• Directions for this task: What is needed is an exact retyping of each entry, pictures excluded.

[Stored records]

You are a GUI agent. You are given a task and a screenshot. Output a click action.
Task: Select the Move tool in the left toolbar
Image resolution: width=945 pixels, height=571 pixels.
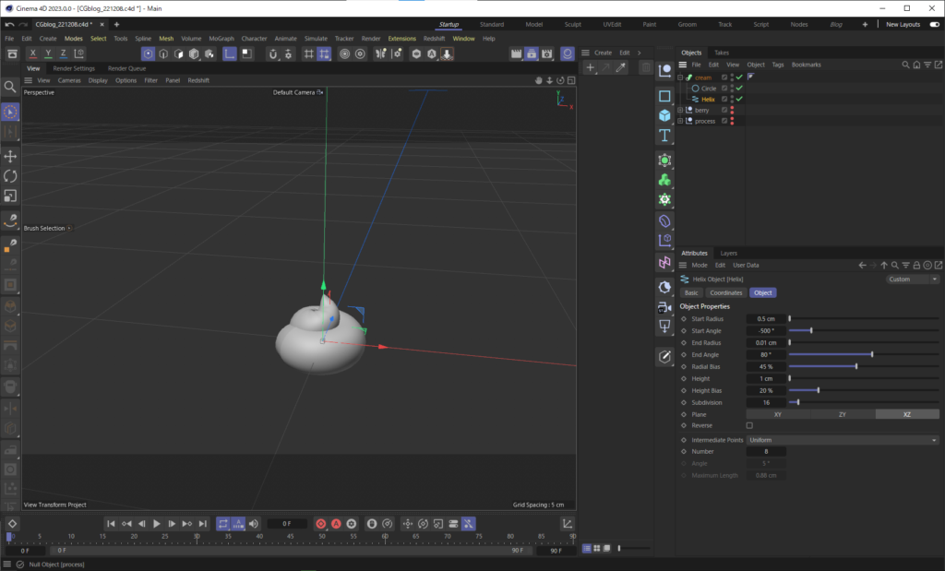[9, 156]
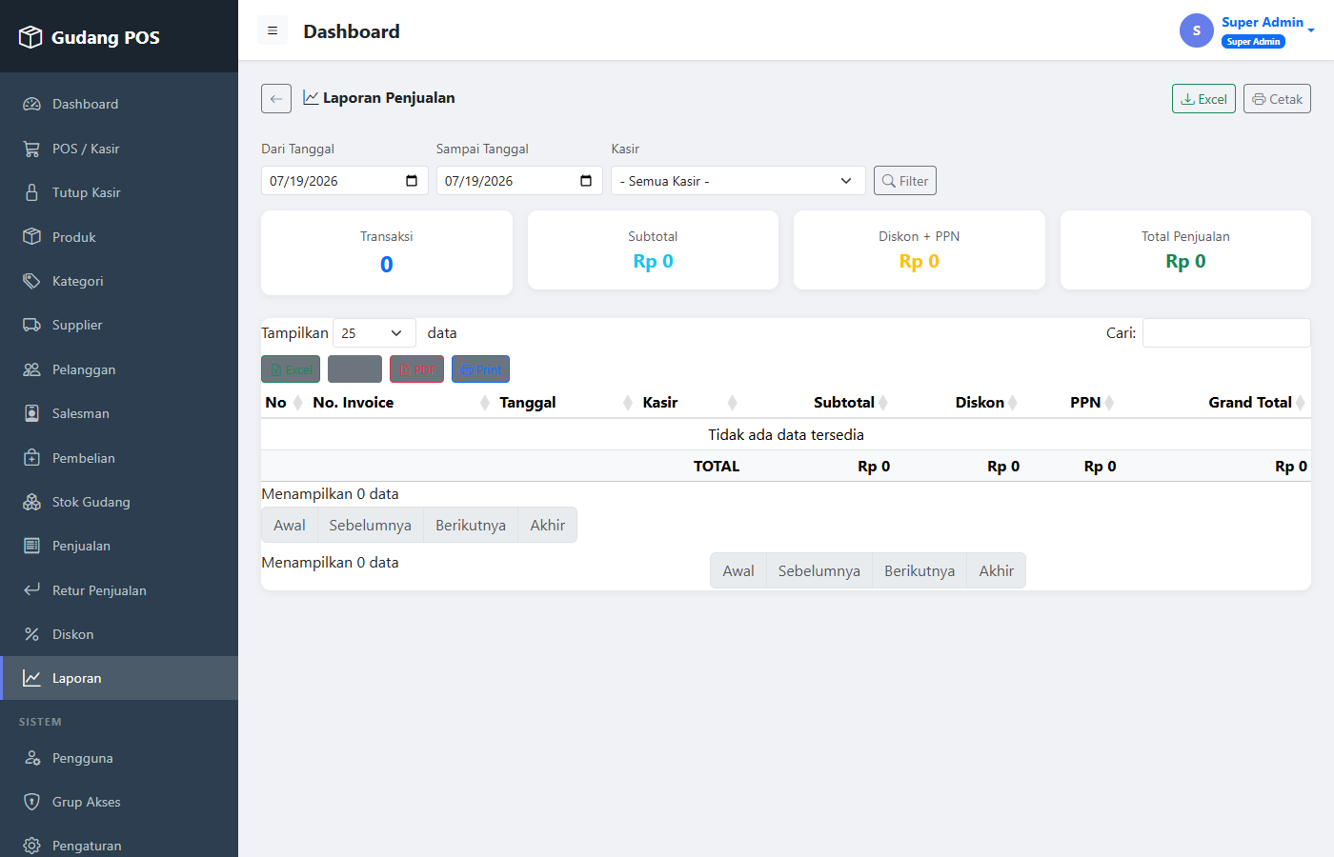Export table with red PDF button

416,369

• Answer to the exercise:
You are a GUI agent. You are given a task and a screenshot. Output a click action.
Task: Select the Move tool in the left toolbar
Image resolution: width=945 pixels, height=571 pixels.
[9, 156]
Export table with red PDF button

416,369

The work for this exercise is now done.